* [DATA TO EXAMINE]:
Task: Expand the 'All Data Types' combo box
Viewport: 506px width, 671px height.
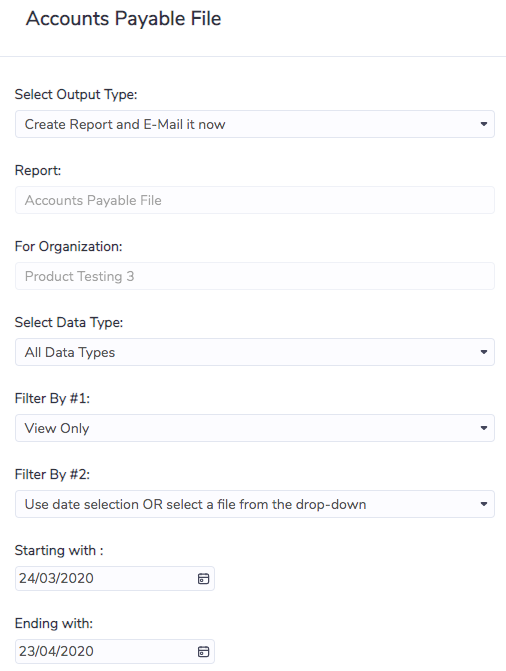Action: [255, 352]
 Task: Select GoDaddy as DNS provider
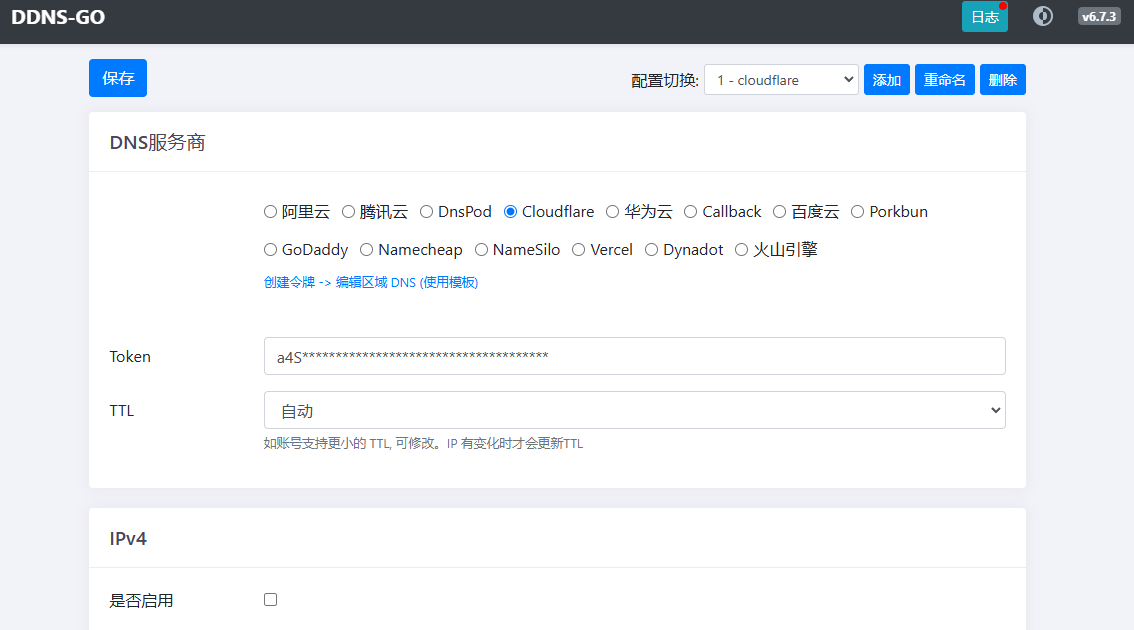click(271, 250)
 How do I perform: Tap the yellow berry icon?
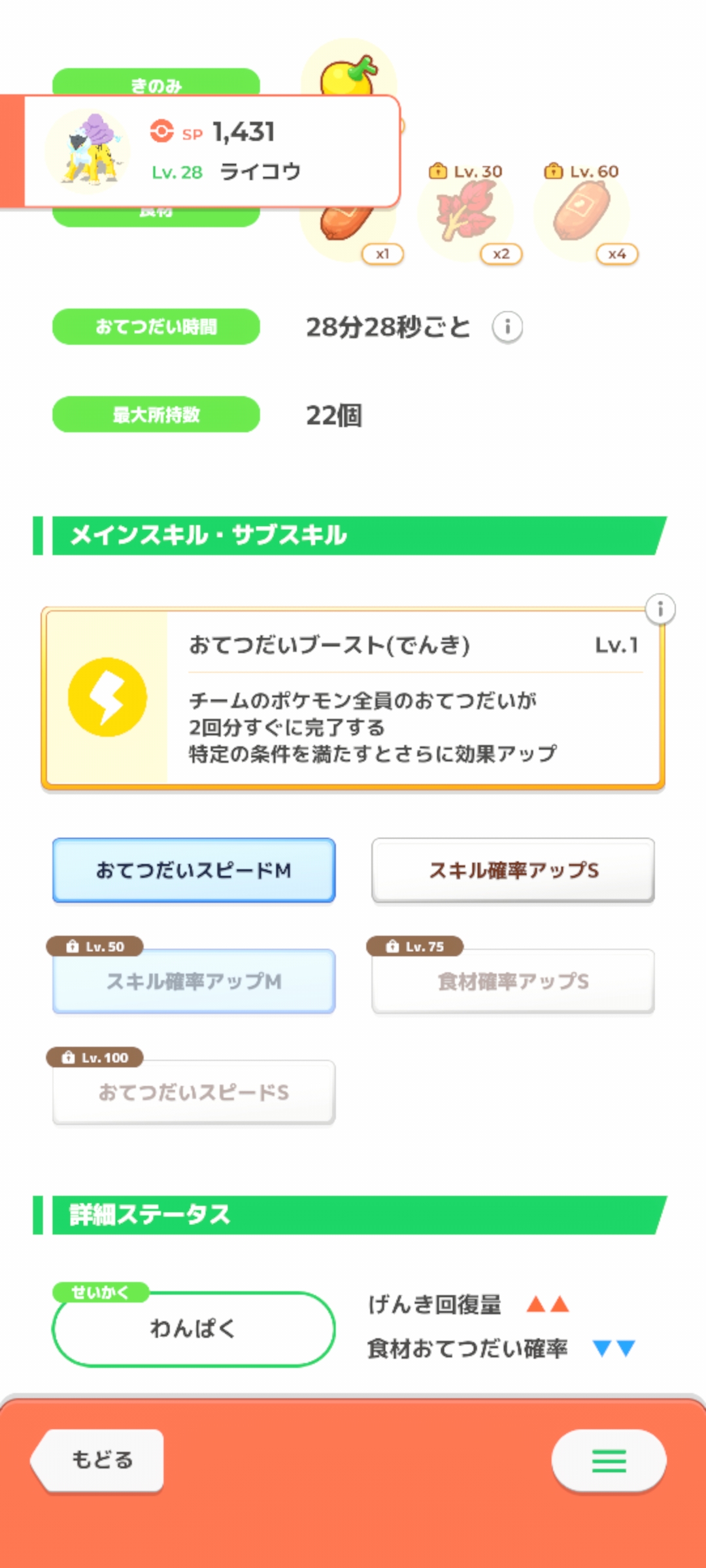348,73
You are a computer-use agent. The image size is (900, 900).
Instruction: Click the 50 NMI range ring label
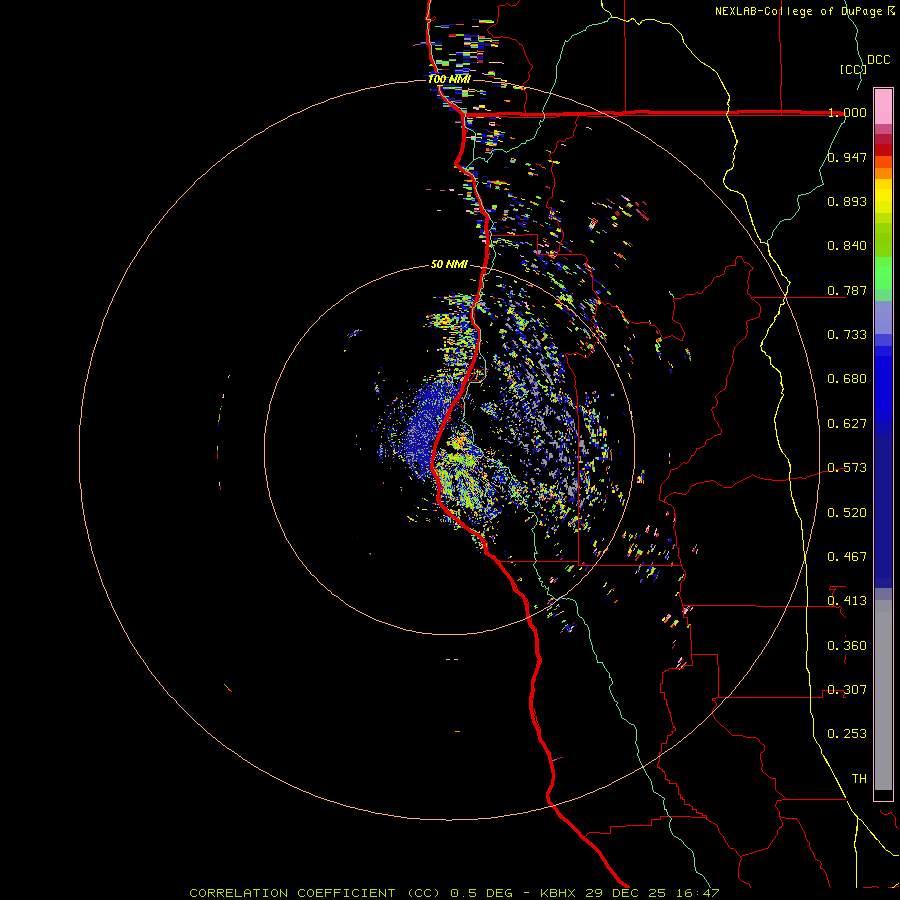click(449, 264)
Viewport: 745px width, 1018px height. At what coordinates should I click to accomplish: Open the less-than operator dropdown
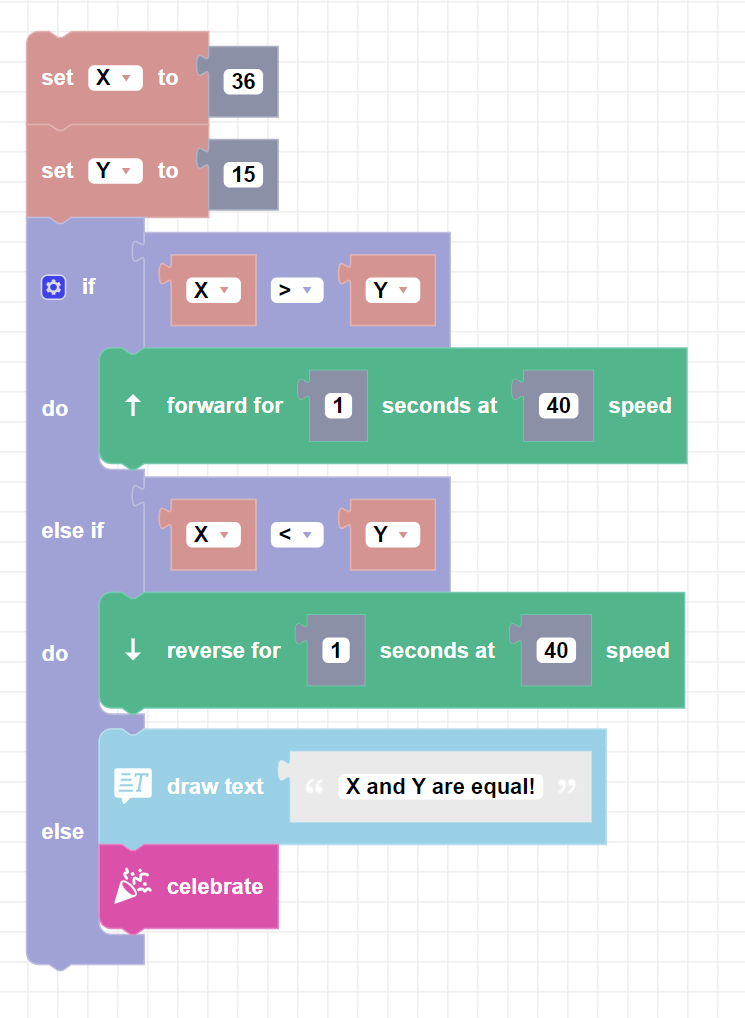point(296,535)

* [TASK ITEM]:
Everything in the records except the pictures should be retyped exactly.

* [RESPONSE TO THIS EXERCISE]:
Task: Expand the 'All Data Types' combo box
Viewport: 506px width, 671px height.
Action: [255, 352]
 Task: Select GoDaddy as DNS provider
click(271, 250)
 How do I perform: Tap the yellow berry icon?
348,73
You are a computer-use agent. The image size is (900, 900).
Instruction: Click the 50 NMI range ring label
click(449, 264)
Viewport: 745px width, 1018px height. At what coordinates should I click to accomplish: Open the less-than operator dropdown
point(296,535)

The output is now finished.